Une enfance un peu confuse, une envie d'être aimé de tous, le sentiment que son chemin serait celui "escarpé et semé d'épines", la satisfaction de se sentir capable d'en accepter toujours davantage et d'y arriver parfois à temps, parfois à contretemps. Ainsi au milieu de la nuit , parfois, le mur lui semblait infranchissable.
D'abord il se confiait à Dieu, lui demandait de mettre de l'ordre là où il ne parvenait pas à le faire. Il arrivait que ce soit immediatement efficace. Le plus souvent il n'attendait pas la réponse et se levait. S'il etait inspiré il écrivait alors quelques lignes. Le plus souvent il lisait et relisait ses livres, ses courriers, ses blogs. C'était l'heure où mille idées jaillissaient dans sa tête, l'heure des foisonnements et le sommeil disparaissait.
Le matin serait facile. Le temps mort qui suivait le repas de midi était par contre un obstacle difficile à franchir. Le sommeil venait chercher le temps qu'on lui avait volé la nuit et tentait de. s'imposer en force.
il avait entrepris un chantier chez lui qui lui prenait son énergie et qui lui tiendrait lieu et place de vacances. Il avait profité de l'absence de sa femme pour refaire une salle de bains. Il avait rêvé à en faire une surprise. Le temps de travail l'avait dépassé et la surprise n'avait pas été au rendez-vous. Elle etait ratée mais le travail restait à faire.

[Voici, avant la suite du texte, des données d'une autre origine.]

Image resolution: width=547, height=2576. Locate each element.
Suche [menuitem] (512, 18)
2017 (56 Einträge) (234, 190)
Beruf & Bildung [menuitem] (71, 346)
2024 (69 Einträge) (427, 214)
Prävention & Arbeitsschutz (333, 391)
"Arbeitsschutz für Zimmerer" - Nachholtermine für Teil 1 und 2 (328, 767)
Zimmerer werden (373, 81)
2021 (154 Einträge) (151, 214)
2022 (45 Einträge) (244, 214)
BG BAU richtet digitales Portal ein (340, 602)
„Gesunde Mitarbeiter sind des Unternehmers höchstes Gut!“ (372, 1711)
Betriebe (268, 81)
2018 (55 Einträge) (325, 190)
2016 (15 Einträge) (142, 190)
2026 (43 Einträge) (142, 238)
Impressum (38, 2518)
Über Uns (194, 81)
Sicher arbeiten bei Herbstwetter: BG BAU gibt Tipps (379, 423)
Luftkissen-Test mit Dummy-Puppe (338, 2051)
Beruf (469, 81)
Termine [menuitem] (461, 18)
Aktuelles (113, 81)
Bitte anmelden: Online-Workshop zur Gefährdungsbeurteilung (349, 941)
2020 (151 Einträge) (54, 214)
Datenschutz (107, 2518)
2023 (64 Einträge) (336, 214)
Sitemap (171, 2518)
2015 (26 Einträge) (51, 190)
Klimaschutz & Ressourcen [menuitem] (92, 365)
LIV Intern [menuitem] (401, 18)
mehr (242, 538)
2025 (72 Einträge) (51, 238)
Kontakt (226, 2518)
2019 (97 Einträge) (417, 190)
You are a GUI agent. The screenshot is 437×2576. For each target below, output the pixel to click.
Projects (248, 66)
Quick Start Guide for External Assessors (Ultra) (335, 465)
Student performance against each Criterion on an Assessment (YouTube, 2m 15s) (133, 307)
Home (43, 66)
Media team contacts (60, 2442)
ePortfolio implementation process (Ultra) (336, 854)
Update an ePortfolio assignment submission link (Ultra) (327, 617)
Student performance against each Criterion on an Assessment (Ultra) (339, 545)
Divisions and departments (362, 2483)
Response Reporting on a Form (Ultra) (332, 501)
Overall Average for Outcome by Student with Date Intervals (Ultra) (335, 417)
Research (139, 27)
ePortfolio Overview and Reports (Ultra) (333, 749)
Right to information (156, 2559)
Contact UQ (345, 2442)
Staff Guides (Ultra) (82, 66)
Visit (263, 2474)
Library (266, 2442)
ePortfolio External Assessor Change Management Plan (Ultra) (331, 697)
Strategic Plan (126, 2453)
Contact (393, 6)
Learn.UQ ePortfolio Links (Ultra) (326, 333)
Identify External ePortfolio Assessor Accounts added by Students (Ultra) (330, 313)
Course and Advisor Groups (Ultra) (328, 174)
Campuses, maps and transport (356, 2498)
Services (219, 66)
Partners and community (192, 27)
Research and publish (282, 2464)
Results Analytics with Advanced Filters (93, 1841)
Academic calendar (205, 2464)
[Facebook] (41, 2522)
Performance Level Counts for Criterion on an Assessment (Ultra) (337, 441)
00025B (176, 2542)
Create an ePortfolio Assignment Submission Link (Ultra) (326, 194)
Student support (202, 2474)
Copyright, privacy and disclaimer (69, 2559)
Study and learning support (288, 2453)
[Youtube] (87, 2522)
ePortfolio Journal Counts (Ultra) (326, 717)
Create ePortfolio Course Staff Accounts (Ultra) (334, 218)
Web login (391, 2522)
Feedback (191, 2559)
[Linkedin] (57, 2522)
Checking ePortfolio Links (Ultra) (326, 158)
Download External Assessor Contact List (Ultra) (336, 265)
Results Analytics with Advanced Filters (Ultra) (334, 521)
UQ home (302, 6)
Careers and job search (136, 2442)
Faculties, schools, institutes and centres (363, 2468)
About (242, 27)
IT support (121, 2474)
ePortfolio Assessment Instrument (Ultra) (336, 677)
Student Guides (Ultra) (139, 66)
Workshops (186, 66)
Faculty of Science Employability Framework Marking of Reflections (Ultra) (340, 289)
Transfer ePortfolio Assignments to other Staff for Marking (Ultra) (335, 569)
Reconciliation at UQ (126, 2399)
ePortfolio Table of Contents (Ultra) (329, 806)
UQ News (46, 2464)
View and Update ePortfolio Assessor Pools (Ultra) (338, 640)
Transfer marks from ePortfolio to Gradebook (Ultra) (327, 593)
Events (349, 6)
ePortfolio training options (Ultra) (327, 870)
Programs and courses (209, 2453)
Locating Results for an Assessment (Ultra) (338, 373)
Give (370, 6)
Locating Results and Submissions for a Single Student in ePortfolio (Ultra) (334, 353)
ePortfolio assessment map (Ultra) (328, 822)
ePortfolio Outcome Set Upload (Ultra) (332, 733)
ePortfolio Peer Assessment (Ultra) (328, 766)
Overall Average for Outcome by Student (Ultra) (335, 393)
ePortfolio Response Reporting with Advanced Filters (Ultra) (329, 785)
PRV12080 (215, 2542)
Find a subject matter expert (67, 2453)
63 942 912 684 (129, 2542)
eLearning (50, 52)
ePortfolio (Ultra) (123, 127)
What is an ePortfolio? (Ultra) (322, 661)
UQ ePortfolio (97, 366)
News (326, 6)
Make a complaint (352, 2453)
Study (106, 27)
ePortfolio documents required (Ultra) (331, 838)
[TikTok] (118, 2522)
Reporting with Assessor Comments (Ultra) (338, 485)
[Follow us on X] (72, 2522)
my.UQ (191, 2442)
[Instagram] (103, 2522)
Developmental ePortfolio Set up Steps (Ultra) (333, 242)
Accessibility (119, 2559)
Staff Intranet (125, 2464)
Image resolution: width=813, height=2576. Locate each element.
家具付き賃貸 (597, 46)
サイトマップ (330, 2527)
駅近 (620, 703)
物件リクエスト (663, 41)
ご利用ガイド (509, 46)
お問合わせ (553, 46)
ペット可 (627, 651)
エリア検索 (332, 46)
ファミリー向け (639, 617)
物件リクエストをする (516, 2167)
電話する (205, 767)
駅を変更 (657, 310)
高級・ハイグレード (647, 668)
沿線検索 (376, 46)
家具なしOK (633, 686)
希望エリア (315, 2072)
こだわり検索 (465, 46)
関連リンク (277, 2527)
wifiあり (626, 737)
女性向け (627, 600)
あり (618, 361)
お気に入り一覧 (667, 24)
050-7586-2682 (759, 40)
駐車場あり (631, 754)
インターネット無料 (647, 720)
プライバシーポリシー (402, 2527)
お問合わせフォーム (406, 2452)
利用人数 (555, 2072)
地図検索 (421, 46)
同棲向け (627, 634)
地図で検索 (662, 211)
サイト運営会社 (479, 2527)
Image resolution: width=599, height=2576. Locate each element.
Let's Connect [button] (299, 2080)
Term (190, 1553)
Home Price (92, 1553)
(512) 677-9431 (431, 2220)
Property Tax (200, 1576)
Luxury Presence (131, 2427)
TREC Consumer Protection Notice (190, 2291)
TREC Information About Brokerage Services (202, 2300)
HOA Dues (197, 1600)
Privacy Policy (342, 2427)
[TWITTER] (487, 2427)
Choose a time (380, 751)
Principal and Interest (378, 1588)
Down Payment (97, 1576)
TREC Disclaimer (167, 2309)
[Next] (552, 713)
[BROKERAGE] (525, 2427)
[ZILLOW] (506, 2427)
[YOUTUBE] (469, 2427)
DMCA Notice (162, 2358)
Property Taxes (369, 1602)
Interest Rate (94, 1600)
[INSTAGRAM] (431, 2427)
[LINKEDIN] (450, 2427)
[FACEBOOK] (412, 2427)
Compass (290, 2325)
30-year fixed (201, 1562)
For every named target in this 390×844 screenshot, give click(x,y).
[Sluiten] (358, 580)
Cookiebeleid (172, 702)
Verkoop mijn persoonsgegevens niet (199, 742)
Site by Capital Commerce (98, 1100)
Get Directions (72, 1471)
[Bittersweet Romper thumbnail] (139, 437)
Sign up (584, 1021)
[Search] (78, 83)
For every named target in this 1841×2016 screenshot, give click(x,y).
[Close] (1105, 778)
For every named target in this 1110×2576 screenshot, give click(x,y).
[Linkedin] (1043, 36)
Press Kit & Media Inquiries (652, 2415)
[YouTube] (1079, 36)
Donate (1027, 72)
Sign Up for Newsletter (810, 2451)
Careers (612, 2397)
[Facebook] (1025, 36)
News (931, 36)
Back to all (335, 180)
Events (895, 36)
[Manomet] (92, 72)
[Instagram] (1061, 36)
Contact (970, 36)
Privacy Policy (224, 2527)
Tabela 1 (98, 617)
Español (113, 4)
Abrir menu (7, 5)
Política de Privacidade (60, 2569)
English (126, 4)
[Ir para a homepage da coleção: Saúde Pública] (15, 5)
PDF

Tout prenait trop de temps : l'humidité empechait le séchage des enduits. Il découvrait d'anciennes malfaçons, plein de choses à reprendre. Pendant ce temps ses chantiers etaient bloqués Et l'argent ne rentrait pas. Il ne voulait pas prendre sur son temps de travail à la mairie car, là aussi, le travail était grand et il fallait respecter les hommes, les équilibres et donner une dynamique nouvelle à des endroits où elle avait été longtemps oubliée. Mais, au bout, le bonheur d'une maison qui vit, qui se construit, faire aux siens et à soi, gratuitement, le bonheur qu'on fait chez les autres...pour en vivre.
était-ce ces troubles qui le tenaient éveillé. Il ne savait le dire. Il y avait aussi ce sentiment d'un pays mal géré, confisqué par des politiques sans vision, sans autre ambition que la leur. Le manège d'un président incapable, agité par le moindre vent, n'ayant d'autre ambition que de défaire dans le pays ce à quoi l'homme tenait le plus : l'équilibre des familles, pour le remplacer par une vision confuse, malsaine, impossible, inspirée par des lobbys égoïstes et si peu scrupuleux. Un autre president, un moins pire, qui se présentait en sauveur. Il allait repartir bientôt , marcher contre des lois suicidaires, sans croire vraiment qu'il serait entendu.
Alors il Re- visitait en boucle, la vie des gens de bien, des gens de peu, des gens qu'il aimait à croiser tous les jours. Les siens d'abord, ceux qu'il avait reçu en partage et puis ceux qu'il croiserait dans le jour. Ceux qui se rappelleraient à lui par un courrier, par une attention, par un geste, par un commentaire.
Le temps était passé. Un mot avait suivi un autre. Les phrases se déroulaient maintenant sur l'écran. Il pouvait reprendre le sillon là où il l'avait laissé hier. Faire cette tâche qui suffit à chaque jour.
Je te laisse, ami. J'ai à faire. Je te souhaite une bonne journée.